Transistors wear out

It turns out that transistors eventually wear out, much like mechanical components of a machine do. There was an interesting article about this in this month's IEEE Spectrum magazine. This was "An Odometer for CPUs" by John Keane and Chris Kim. There's an on-line version of this article here.

It turns out that there are actually three different ways in which transistors wear out: hot-carrier injection, bias temperature instability and oxide breakdown. Here's how Keane and Kim described these:

Over time, charge carriers (electrons for negative, or n-channel, MOSFETs; holes for positive, or p-channel, MOSFETs) with a little more energy than the average will stray out of the conductive channel between the source and drain and get trapped in the insulating dielectric. This process, called hot-carrier injection, eventually builds up electric charge within the dielectric layer, increasing the voltage needed to turn the transistor on. As this threshold voltage increases, the transistor switches more and more slowly.
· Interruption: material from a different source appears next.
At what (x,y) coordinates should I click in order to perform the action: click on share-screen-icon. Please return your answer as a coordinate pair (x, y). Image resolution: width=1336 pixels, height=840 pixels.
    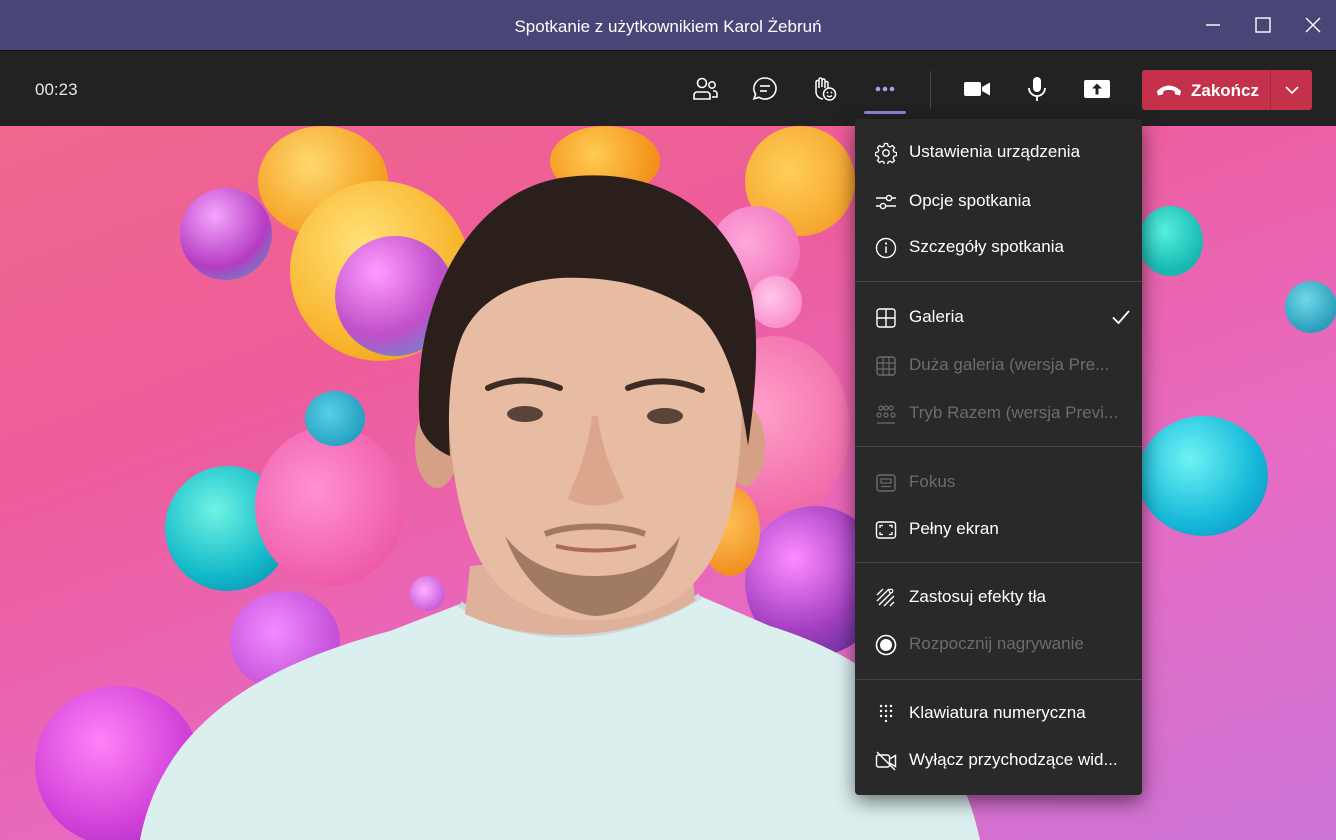
    Looking at the image, I should click on (1097, 89).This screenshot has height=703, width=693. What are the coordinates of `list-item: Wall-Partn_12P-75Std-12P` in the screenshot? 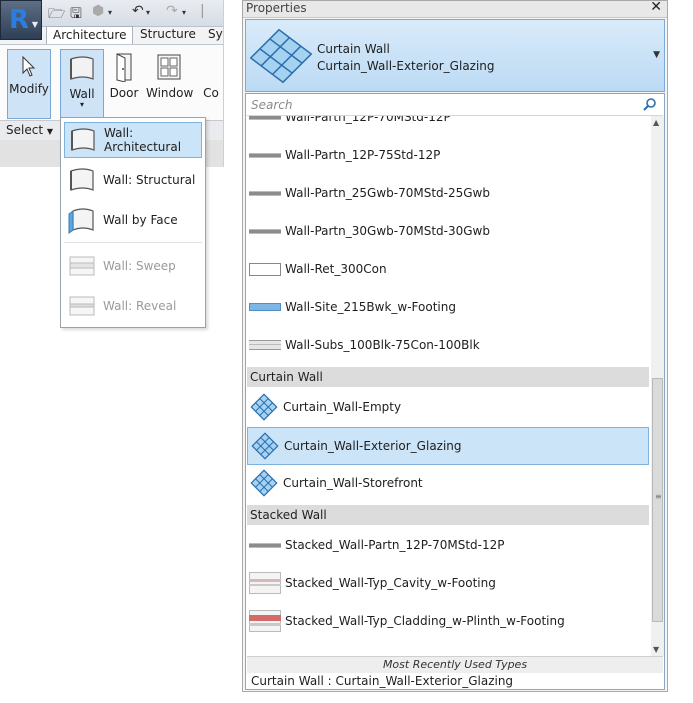 It's located at (448, 155).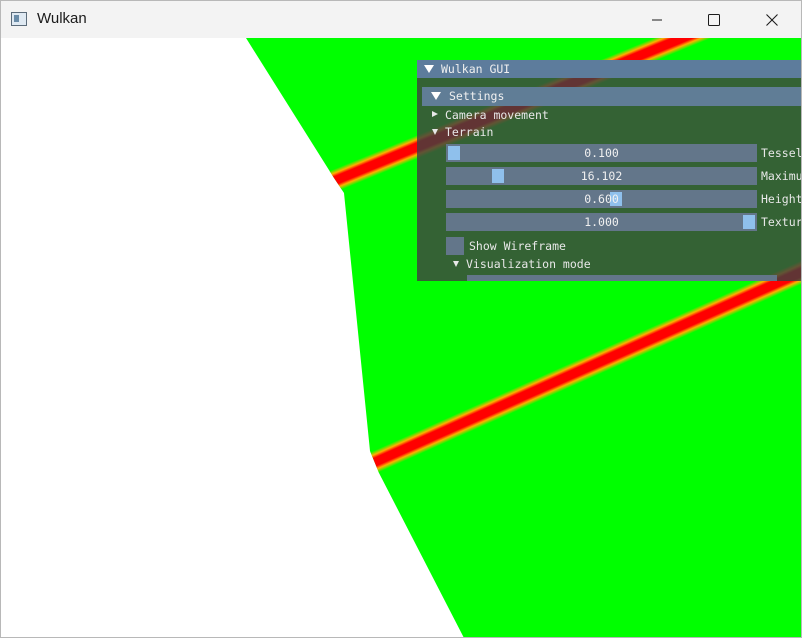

There's a second mechanism that can also trap charge in the dielectric, and it doesn't require any current to flow between the source and drain. Whenever you apply voltage to the gate, a phenomenon called bias temperature instability can cause a buildup of charge in the dielectric, along with other subtle problems. After that gate voltage is removed, though, some of this effect spontaneously disappears. This recovery occurs within a few tens of microseconds, making it difficult to observe during routine experiments, where you stress the transistor but measure the resulting effects only after the stress is removed.

Yet another aging mechanism comes into play when a voltage applied to the gate creates electrically active defects, known as traps, within the dielectric. If they become too numerous, these charge traps can join and form an outright short circuit between the gate and the current channel. This kind of failure is called oxide breakdown, or more verbosely, time-dependent dielectric breakdown. Unlike the other aging mechanisms, which cause a gradual decline in performance, the breakdown of the dielectric can lead to the catastrophic failure of the transistor, causing the circuit it's in to malfunction.

So even if Moore's law stops making your computers obsolete after a few years, it looks like you'll still have to replace them after not too long because their transistors will actually wear out.   

And when I read this article I had to wonder how transistors wearing out could affect side-channel attacks on encryption hardware. It's certainly possible that a piece of encryption hardware could be fairly resistant to side-channel attacks when it's new but gradually become vulnerable to them as it ages.